Columbia
Canada
Note : 8/10
Alliant un lyrisme qui lui est propre et une poésie truffée d’humour et d’ironie, le Montréalais Leonard Cohen nous revient avec Old Ideas, un douzième album pour le vétéran et une première parution en huit ans. La voix qui s’étale sur l’album telle une complainte est celle d’un homme de 77 ans ayant traversé les époques en barytonnant. C’est une voix profonde, des chansons dialoguées et une mélodie folk qui se joint progressivement à un blues jazzé. Certains diront que l’on ne peut qualifier cela de performance exceptionnelle vu le travestisme du chant en dialogue, mais c’est peut-être justement pour ça que la performance est si rarissime.
Old Ideas s’ouvre bellement et sarcastiquement sur Going Home : « I love to speak with Leonard/He’s a sportsman and a shepherd/He’s a lazy bastard/Living in a suit/But he does say what I tell him/Even though it isn’t welcome. » C’est une prouesse d’autodérision où visiblement le chanteur parle de lui à la troisième personne; une pièce qui donne le ton aux morceaux qui suivront. En vous attachant au blues ténébreux Amen, long de plus de sept minutes, vous comprendrez l’état d’esprit d’abandon dans lequel vous devez vous laisser porter afin d’apprécier cet album à sa juste valeur. La pièce la plus chantée, Show Me The Place arbore une poésie particulière où l’on se surprend à être ému par des paroles qui offrent pourtant une dose mesurée d’humour : « Show me the place, help me roll away the stone/Show me the place, I can’t move this thing alone/Show me the place where the word became a man/Show me the place where the suffering began. »
Sur Darkness, la présence des voix d’accompagnement se fait sentir avec beauté pour ajouter un peu de mouvement au dialogue continu du chanteur (collaboration de Sharon Robinson avec The Webb Sisters). Véritable conteur, Cohen vous raconte sur ce vieil album tout neuf, une vie triste et mélancolique, énigmatique et glauque. Cette vie est également très anecdotique dans Different Sides, Lullaby ou Anyhow, entre autres, où l’interprète propose une complainte de rupture dans laquelle il implore sa douce moitié, non pas de l’aimer, mais de le haïr moins. Crazy To Love You est un bon retour aux sources avec un simple accompagnement de guitare qui rappelle les premiers amours de Cohen avec beauté sur un texte extrêmement touchant. Come Healing est également une belle découverte, car le parolier laisse place à un chant symphonique performé par Dana Glover et donnant lieu à une phase de recueillement.

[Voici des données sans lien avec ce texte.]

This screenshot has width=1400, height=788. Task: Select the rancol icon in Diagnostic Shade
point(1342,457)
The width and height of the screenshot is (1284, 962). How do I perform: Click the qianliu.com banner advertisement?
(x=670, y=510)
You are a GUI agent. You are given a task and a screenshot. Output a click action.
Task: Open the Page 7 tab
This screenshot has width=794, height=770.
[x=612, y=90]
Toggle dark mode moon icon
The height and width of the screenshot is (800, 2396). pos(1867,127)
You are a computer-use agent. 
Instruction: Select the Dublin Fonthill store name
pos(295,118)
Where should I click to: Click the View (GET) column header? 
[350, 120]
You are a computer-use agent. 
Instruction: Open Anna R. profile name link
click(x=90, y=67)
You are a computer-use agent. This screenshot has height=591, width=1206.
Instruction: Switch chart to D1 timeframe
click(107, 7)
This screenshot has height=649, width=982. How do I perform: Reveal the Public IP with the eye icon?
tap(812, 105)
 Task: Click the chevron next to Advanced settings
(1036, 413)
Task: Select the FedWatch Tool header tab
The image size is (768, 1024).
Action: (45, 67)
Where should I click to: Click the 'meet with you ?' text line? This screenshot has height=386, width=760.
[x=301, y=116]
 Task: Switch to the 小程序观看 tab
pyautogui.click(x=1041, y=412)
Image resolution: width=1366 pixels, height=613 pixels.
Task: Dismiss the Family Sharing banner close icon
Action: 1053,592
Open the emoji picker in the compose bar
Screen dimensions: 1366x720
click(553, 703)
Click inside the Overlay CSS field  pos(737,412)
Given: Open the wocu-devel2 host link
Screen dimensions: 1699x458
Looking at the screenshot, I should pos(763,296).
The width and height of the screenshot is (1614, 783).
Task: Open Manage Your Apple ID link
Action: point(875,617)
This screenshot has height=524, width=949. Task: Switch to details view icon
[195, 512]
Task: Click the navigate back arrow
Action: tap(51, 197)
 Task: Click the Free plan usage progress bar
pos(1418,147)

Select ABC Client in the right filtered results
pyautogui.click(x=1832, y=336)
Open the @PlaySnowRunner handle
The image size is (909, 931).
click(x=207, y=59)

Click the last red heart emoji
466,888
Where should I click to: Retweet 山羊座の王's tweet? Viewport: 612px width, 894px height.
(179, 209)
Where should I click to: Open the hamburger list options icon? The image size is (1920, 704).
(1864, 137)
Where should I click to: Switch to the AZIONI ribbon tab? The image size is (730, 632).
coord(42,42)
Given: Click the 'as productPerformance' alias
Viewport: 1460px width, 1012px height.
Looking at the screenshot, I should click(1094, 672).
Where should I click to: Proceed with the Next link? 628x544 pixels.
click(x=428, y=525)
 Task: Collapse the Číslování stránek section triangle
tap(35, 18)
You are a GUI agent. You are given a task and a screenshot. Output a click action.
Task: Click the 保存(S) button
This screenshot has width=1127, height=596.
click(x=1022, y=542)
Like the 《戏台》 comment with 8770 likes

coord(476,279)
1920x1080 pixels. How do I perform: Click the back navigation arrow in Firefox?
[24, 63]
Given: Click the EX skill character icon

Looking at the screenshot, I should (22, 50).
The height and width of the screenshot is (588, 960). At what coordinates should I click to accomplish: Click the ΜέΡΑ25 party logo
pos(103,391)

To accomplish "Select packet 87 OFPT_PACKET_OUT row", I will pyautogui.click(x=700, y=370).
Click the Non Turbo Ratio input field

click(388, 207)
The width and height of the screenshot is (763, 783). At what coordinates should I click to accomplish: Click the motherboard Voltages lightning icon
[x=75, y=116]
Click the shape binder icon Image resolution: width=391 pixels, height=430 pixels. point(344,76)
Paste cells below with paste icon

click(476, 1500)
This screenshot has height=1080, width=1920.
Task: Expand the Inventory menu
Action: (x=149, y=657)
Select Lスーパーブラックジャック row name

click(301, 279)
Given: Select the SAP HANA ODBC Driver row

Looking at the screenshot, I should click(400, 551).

Le chansonnier canadien déploie avec un abandon absolu ses mémoires et idées noires au sujet de l’amour, de la mort et du temps. Old Ideas aurait pu être Les contes de Cohen. C’est un enregistrement à écouter sans tâches connexes et, préférablement les yeux fermés. Ce n’est pas le meilleur album de Leonard Cohen, mais qui ne s’assoirait pas un instant pour entendre les vieilles histoires d’un sage loufoque?